§ **TASK GOAL**:
Check each line of the data for "home" and select those that have it.

[Dataset entries]
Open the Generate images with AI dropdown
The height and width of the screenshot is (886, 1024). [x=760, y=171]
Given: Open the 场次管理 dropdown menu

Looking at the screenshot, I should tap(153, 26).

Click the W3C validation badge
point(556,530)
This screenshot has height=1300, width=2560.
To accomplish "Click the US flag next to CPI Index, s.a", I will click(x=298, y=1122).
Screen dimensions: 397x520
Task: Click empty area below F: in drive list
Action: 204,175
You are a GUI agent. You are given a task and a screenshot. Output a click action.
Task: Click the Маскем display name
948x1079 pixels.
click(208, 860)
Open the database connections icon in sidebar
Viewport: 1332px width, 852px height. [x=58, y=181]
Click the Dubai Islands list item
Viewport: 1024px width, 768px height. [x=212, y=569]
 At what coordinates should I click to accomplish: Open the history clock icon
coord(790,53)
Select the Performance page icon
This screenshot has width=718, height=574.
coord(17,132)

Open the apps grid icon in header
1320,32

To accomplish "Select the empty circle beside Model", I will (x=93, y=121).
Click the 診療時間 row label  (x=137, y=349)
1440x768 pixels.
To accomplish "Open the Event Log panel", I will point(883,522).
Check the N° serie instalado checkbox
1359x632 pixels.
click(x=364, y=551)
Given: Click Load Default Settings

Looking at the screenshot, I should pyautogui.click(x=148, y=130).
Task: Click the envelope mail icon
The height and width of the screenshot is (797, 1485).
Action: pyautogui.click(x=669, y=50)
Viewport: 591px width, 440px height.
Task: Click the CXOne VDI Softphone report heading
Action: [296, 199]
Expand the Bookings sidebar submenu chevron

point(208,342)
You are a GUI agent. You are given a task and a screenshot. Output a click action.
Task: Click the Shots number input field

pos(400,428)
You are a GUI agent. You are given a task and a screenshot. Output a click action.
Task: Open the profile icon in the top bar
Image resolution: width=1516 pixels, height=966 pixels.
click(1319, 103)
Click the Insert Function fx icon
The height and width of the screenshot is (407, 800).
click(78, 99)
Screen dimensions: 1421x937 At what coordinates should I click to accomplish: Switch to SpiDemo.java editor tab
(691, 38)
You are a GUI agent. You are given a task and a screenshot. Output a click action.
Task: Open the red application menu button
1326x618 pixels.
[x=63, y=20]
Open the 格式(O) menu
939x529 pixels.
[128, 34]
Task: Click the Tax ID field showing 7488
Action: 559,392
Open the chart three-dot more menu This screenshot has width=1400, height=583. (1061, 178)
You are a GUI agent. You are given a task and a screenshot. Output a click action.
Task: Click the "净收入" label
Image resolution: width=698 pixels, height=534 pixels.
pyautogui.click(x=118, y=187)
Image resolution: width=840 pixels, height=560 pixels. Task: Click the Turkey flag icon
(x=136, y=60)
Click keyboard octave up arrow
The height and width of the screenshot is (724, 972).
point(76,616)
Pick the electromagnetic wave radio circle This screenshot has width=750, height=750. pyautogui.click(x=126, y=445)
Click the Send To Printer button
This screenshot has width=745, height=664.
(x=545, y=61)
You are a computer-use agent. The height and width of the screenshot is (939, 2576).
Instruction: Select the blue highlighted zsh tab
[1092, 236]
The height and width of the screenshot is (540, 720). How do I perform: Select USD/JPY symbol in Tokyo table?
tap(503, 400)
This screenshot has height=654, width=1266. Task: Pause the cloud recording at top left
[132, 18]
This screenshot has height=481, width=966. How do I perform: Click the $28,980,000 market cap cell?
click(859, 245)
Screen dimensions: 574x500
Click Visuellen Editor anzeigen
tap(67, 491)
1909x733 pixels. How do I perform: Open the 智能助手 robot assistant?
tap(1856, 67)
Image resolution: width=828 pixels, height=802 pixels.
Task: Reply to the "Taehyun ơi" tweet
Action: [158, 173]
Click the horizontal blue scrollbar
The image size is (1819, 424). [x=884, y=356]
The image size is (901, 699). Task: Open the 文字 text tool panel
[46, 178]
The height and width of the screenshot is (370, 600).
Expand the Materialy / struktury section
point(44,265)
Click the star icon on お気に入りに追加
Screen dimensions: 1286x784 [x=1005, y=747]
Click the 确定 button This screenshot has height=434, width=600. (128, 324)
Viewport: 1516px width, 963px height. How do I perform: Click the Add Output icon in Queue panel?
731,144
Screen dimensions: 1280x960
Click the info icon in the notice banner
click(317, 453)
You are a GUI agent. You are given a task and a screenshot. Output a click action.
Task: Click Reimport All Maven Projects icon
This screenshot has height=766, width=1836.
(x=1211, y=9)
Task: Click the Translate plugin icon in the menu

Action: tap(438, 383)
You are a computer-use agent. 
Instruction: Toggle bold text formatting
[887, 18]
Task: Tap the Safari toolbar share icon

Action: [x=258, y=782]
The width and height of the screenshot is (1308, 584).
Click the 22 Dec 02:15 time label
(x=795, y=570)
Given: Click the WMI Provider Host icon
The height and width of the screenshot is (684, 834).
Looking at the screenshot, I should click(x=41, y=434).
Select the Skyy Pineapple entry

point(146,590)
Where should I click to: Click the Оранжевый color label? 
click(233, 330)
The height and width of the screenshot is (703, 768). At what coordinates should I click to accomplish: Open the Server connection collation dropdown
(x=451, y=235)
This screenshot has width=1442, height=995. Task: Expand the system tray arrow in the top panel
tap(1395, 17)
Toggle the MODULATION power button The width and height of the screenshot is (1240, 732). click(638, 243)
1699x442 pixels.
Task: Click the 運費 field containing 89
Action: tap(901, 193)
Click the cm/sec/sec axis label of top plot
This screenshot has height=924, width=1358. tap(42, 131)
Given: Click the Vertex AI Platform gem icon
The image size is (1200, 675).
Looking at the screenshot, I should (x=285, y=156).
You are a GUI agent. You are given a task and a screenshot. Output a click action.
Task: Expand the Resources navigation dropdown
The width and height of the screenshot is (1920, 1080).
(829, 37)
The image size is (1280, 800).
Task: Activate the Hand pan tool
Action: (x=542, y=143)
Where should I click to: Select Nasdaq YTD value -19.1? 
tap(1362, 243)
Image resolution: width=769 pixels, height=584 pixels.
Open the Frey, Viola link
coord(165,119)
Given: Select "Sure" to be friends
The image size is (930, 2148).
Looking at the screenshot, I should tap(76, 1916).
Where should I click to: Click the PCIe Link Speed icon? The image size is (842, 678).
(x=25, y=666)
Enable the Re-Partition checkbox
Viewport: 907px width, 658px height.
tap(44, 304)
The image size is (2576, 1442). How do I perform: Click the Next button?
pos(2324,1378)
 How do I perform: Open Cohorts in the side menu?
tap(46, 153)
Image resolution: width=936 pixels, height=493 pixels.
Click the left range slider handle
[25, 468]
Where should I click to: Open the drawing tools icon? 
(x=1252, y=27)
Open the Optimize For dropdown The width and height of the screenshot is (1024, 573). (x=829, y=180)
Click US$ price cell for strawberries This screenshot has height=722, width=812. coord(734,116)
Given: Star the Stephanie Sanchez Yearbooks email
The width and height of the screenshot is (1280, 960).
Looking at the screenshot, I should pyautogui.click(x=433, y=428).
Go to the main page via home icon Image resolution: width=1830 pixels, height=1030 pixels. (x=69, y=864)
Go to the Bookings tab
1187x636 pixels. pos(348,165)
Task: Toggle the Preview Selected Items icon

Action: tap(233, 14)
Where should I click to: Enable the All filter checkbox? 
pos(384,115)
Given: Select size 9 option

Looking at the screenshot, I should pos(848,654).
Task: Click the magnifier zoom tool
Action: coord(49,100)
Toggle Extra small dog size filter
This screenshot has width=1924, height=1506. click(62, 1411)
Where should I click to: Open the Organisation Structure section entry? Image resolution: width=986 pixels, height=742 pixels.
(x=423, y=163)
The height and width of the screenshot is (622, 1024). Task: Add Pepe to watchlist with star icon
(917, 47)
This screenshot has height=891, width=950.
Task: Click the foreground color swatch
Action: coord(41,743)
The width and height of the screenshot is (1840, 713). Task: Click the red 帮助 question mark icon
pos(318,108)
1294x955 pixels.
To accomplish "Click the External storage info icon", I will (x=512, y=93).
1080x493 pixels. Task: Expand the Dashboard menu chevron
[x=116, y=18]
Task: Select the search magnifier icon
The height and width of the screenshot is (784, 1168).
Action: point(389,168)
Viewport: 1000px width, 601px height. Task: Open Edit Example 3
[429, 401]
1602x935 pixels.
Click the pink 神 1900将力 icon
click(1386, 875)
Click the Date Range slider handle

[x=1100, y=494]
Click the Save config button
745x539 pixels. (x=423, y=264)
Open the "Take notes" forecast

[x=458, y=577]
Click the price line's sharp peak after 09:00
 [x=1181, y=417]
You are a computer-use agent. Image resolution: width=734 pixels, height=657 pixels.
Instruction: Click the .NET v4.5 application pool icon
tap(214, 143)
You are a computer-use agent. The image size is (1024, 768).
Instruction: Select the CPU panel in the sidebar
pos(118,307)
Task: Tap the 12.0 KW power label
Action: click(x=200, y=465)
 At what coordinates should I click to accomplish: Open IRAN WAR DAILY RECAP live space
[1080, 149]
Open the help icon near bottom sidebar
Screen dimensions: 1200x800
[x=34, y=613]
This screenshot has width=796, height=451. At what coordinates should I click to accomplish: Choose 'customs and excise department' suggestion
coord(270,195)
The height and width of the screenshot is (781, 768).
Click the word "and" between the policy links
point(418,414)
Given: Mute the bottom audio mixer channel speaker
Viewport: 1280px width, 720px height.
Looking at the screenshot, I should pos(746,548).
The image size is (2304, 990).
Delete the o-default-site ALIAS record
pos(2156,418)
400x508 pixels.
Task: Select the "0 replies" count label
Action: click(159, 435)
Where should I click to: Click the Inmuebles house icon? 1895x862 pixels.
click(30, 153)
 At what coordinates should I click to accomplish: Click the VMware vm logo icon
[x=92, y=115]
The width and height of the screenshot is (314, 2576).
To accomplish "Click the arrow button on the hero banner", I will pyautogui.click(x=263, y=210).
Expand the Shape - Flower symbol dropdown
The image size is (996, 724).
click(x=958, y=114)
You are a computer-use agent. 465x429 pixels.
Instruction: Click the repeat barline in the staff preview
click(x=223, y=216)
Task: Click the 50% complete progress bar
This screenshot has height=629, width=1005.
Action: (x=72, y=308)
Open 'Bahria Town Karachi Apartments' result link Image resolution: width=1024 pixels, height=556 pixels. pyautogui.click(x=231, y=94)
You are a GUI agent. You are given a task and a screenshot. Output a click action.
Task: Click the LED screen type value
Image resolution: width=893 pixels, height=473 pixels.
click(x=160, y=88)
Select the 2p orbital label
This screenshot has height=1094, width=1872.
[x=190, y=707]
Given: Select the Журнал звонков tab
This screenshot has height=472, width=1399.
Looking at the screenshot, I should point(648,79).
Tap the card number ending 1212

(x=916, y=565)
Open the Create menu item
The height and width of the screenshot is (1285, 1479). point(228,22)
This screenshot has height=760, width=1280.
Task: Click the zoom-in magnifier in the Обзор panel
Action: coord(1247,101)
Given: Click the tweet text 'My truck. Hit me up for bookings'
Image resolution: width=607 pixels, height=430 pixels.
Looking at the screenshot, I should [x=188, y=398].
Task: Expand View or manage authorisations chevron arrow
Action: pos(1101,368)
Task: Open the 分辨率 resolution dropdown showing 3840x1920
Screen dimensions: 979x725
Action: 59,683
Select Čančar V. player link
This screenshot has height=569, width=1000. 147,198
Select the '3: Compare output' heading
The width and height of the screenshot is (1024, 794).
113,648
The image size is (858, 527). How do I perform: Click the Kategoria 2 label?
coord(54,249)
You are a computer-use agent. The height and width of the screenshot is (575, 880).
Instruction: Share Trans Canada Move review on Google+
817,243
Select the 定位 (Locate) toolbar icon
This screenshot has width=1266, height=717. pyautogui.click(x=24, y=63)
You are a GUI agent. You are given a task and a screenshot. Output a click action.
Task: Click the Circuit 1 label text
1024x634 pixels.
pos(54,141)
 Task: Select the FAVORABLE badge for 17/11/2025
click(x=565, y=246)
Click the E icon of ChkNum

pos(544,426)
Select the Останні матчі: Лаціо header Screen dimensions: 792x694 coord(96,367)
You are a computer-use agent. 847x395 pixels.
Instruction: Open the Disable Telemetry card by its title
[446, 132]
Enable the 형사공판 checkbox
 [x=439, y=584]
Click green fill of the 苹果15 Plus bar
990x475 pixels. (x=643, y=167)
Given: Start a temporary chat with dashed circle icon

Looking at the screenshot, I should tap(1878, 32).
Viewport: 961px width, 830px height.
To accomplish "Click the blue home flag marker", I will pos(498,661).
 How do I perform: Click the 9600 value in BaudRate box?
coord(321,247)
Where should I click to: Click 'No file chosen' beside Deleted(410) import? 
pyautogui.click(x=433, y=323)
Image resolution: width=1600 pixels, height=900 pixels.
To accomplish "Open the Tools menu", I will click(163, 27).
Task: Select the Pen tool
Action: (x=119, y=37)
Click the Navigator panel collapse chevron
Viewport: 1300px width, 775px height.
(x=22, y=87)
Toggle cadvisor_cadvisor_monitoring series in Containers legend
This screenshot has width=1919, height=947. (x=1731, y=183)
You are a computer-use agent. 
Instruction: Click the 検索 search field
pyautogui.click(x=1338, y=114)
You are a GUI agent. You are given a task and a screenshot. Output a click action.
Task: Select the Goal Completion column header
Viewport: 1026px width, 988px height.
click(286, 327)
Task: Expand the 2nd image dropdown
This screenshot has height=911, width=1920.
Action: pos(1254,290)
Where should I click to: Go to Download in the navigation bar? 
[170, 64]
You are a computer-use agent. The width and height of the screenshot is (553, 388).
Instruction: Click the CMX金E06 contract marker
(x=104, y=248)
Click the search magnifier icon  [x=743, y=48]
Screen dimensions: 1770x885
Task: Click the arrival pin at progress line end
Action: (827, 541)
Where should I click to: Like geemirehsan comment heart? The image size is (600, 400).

§ **RESPONSE TO THIS TASK**:
Go to the main page via home icon Image resolution: width=1830 pixels, height=1030 pixels. (x=69, y=864)
To accomplish "Click the blue home flag marker", I will pos(498,661).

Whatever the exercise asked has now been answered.